Raw data:

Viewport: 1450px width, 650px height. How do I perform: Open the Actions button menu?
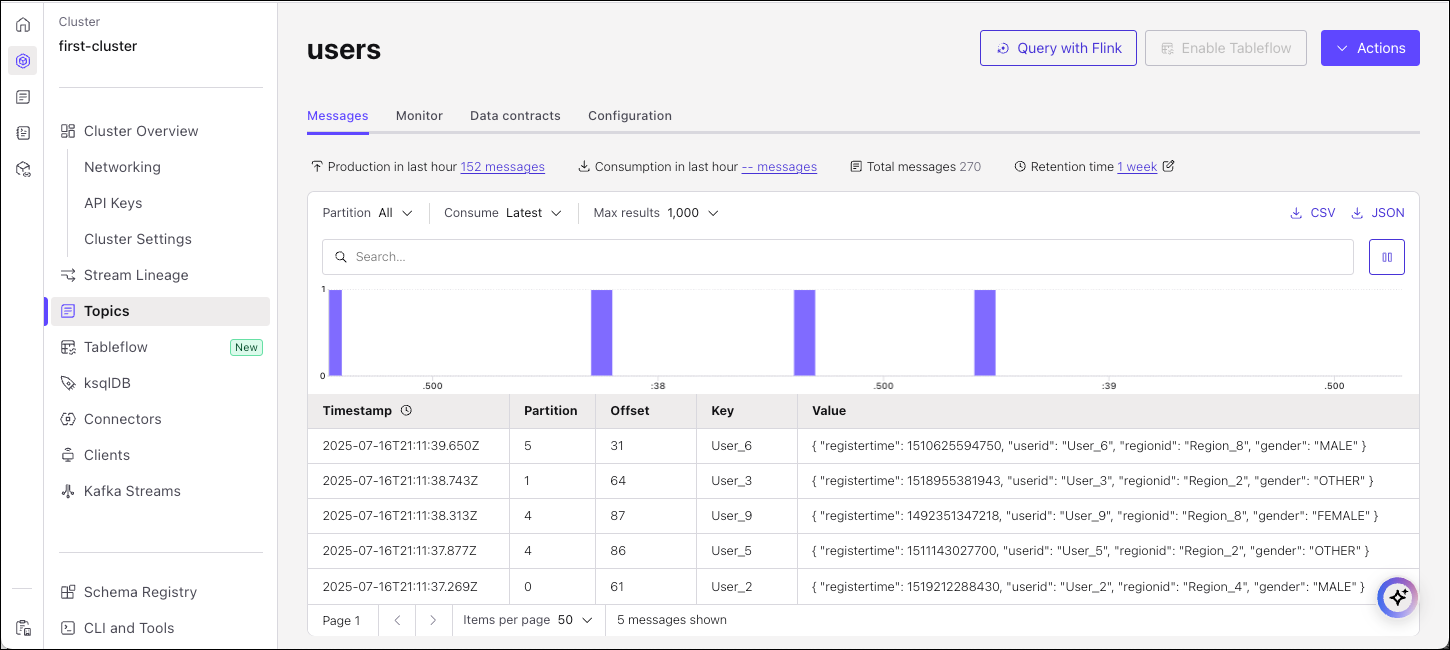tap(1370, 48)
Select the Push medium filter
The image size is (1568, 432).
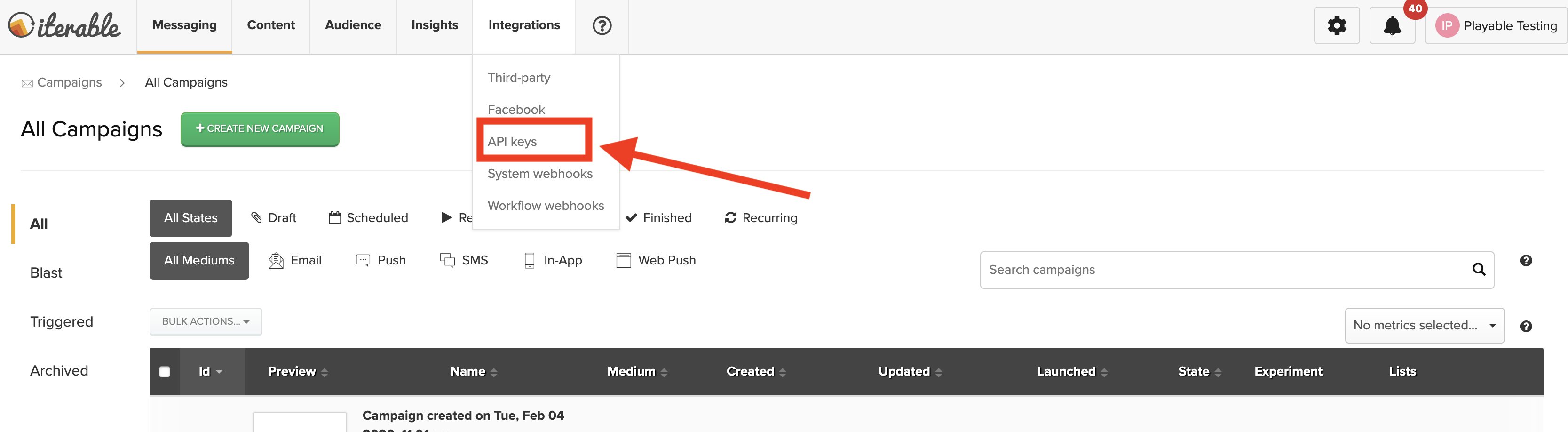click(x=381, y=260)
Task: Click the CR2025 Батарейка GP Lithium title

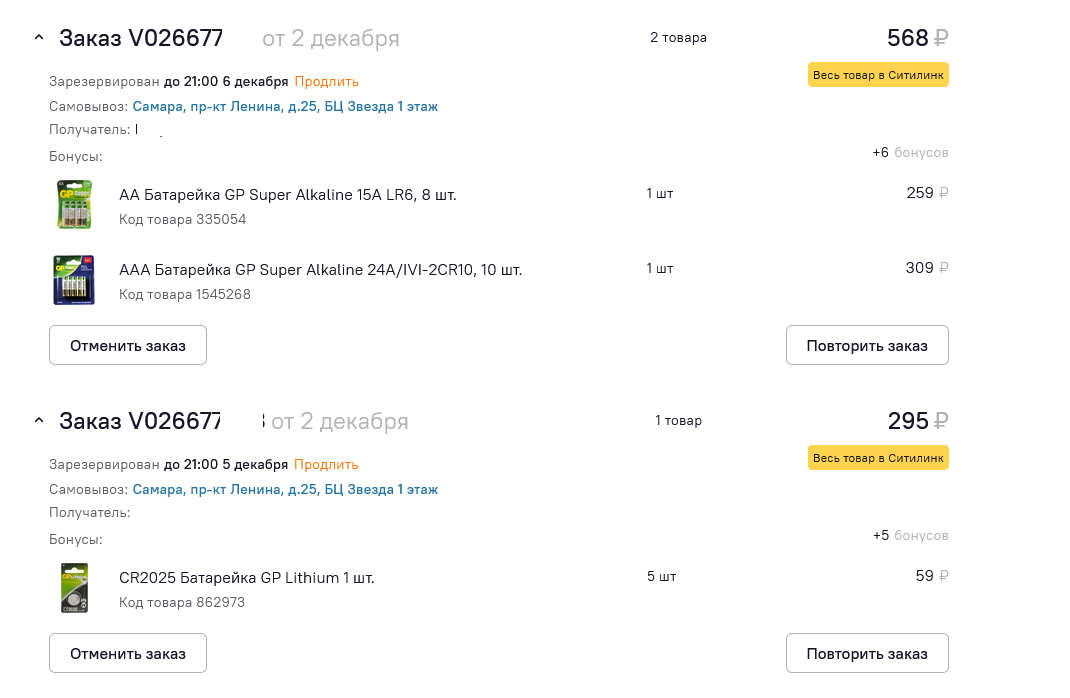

What you have to do:
The preceding listing must be repeated exactly, with all images dropped.

Response for this exercise:
Viewport: 1450px width, 650px height. How do I perform: Open the Actions button menu?
tap(1370, 48)
Select the Push medium filter
The image size is (1568, 432).
click(x=381, y=260)
Task: Click the CR2025 Батарейка GP Lithium title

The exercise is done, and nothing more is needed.